**Source excerpt**
—————

Question
What is the S3 extended destination configuration and where in the AWS documentation explains clearly what it is for?
As the name suggests, it must be about S3 destination. However, the S3 destination part of the AWS document has no mention.
Choose Amazon S3 for Your Destination
If there are articles or blogs which have clear explanation, please provide the pointers.
I have been looking for a clue in the documentations as below, but as often with the AWS documentations, it is not clear. It looks partly related with input record conversion or record processing.
Amazon Kinesis Data Firehose API Reference - ExtendedS3DestinationConfiguration
Describes the configuration of a destination in Amazon S3.
Amazon Kinesis Data Firehose Developer Guide PDF - Converting Input Record Format (API)
If you want Kinesis Data Firehose to convert the format of your input data from JSON
to Parquet or ORC, specify the optional DataFormatConversionConfiguration element in
ExtendedS3DestinationConfiguration ...
AWS CloudFormation - AWS::KinesisFirehose::DeliveryStream ExtendedS3DestinationConfiguration
The ExtendedS3DestinationConfiguration property type configures an Amazon S3 destination for an Amazon Kinesis Data Firehose delivery stream.
Extended S3 Destination
resource "aws_kinesis_firehose_delivery_stream" "extended_s3_stream" {
name = "terraform-kinesis-firehose-extended-s3-test-stream"
destination = "extended_s3"
extended_s3_configuration {
role_arn = "${aws_iam_role.firehose_role.arn}"
bucket_arn = "${aws_s3_bucket.bucket.arn}"
processing_configuration {
enabled = "true"
processors {
type = "Lambda"
parameters {
parameter_name = "LambdaArn"
parameter_value = "${aws_lambda_function.lambda_processor.arn}:$LATEST"

—————

**Given entries**

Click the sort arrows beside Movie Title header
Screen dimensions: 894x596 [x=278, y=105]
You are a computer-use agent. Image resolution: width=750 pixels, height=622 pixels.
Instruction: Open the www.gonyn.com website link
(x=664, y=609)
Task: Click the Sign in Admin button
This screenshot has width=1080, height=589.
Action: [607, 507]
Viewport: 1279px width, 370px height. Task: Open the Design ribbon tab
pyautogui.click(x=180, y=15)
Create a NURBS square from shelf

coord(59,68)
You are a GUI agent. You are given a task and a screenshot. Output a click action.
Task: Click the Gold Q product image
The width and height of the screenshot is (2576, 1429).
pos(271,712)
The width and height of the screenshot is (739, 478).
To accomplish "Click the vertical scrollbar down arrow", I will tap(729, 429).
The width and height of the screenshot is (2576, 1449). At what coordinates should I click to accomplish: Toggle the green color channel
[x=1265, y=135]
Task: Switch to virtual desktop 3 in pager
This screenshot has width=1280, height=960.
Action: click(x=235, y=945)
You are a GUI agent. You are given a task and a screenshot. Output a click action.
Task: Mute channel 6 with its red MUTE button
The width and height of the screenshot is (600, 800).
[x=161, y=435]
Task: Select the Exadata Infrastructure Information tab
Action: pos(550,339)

—————

**Task instructions**
A. Please copy the whole question about the S3 extended destination configuration word for word.
B. How many lines of the rows contain the word "Open"? Case counts, and the reply should be the number alone.

**Worked solutions**
A.
Question
What is the S3 extended destination configuration and where in the AWS documentation explains clearly what it is for?
As the name suggests, it must be about S3 destination. However, the S3 destination part of the AWS document has no mention.
Choose Amazon S3 for Your Destination
If there are articles or blogs which have clear explanation, please provide the pointers.
I have been looking for a clue in the documentations as below, but as often with the AWS documentations, it is not clear. It looks partly related with input record conversion or record processing.
Amazon Kinesis Data Firehose API Reference - ExtendedS3DestinationConfiguration
Describes the configuration of a destination in Amazon S3.
Amazon Kinesis Data Firehose Developer Guide PDF - Converting Input Record Format (API)
If you want Kinesis Data Firehose to convert the format of your input data from JSON
to Parquet or ORC, specify the optional DataFormatConversionConfiguration element in
ExtendedS3DestinationConfiguration ...
AWS CloudFormation - AWS::KinesisFirehose::DeliveryStream ExtendedS3DestinationConfiguration
The ExtendedS3DestinationConfiguration property type configures an Amazon S3 destination for an Amazon Kinesis Data Firehose delivery stream.
Extended S3 Destination
resource "aws_kinesis_firehose_delivery_stream" "extended_s3_stream" {
name = "terraform-kinesis-firehose-extended-s3-test-stream"
destination = "extended_s3"
extended_s3_configuration {
role_arn = "${aws_iam_role.firehose_role.arn}"
bucket_arn = "${aws_s3_bucket.bucket.arn}"
processing_configuration {
enabled = "true"
processors {
type = "Lambda"
parameters {
parameter_name = "LambdaArn"
parameter_value = "${aws_lambda_function.lambda_processor.arn}:$LATEST"

B. 2